Please see below for a list of the national letters that NJJN  signed since our last newsletter and see the federal policy page of our website for a complete list: 

  • 11/11/22 Signed onto letter from First Focus calling on Congress to expand health care for women, families, and children through mechanisms such as ensuring continuous eligibility for individuals eligible for the Children’s Health Insurance Program (CHIP) or Medicaid, permanently funding CHIP, and streamlining enrollment.

  • 12/7/22 - Signed onto CJS stakeholder letter urging Congress to pass a final FY23 spending bill ASAP and to include a final FY23 CJS appropriations bill with sufficient funding for DOJ grant programs 

  • 12/8/22 - Signed onto letter organized by The Center for Democracy and Technology calling on the Administration to prevent federal surveillance and investigative aid from being used to investigate and prosecute reproductive health choices. 

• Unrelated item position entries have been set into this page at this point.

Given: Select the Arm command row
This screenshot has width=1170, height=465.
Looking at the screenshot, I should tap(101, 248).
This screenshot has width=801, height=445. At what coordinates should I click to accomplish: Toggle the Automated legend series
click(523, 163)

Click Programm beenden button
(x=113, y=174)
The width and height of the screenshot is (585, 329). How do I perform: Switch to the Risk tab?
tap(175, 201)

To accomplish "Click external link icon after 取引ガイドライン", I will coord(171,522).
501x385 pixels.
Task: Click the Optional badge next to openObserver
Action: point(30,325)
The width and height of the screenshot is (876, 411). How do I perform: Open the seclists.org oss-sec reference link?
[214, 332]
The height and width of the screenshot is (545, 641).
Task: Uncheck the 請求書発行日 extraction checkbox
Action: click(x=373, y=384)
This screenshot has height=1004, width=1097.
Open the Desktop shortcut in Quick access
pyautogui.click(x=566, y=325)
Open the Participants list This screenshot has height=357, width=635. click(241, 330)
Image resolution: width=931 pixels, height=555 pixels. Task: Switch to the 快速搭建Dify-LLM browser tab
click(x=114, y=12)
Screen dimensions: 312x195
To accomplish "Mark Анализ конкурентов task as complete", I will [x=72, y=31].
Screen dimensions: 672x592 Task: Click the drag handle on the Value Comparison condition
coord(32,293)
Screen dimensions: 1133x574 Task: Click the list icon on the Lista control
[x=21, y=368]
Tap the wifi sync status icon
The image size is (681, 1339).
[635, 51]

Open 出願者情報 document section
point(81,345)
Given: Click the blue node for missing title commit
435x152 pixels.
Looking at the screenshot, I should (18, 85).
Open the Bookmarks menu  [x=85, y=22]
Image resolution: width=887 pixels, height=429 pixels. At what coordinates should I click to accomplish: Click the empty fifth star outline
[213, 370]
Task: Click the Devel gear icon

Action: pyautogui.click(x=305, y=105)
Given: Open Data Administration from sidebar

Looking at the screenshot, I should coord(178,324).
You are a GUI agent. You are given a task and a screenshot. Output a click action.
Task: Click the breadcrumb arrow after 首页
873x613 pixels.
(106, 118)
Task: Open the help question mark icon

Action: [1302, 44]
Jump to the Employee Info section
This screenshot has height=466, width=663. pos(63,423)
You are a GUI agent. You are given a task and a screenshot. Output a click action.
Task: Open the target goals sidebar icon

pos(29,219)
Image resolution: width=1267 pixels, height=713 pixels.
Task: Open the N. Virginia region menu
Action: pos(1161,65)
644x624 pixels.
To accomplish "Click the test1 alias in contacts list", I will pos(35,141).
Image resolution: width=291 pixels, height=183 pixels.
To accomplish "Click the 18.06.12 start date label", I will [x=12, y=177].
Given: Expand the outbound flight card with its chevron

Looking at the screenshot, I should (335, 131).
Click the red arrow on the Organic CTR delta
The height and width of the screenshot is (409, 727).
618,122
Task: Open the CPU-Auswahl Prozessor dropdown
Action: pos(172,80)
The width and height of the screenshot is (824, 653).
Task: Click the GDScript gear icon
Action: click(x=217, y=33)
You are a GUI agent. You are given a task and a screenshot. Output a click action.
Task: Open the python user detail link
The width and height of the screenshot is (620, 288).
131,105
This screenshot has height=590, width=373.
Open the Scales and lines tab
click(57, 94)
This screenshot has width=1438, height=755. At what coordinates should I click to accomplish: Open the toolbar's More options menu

  • 12/15/22 - Endorsed House companion to S. 4398, a bill to ensure that Title II funds can be used by State Advisory Groups to address racial and ethnic disparities in the youth legal system. Introduced by by Rep. Crow and Rep. Wilson.  

  • 2/14/23 – Sign-on letter from DeCarcerate Memphis to Attorney General Garland and Secretary Buttigieg in response to the police killing of Tyre Nichols expressing outrage at his death and asking them to take four specific steps in response.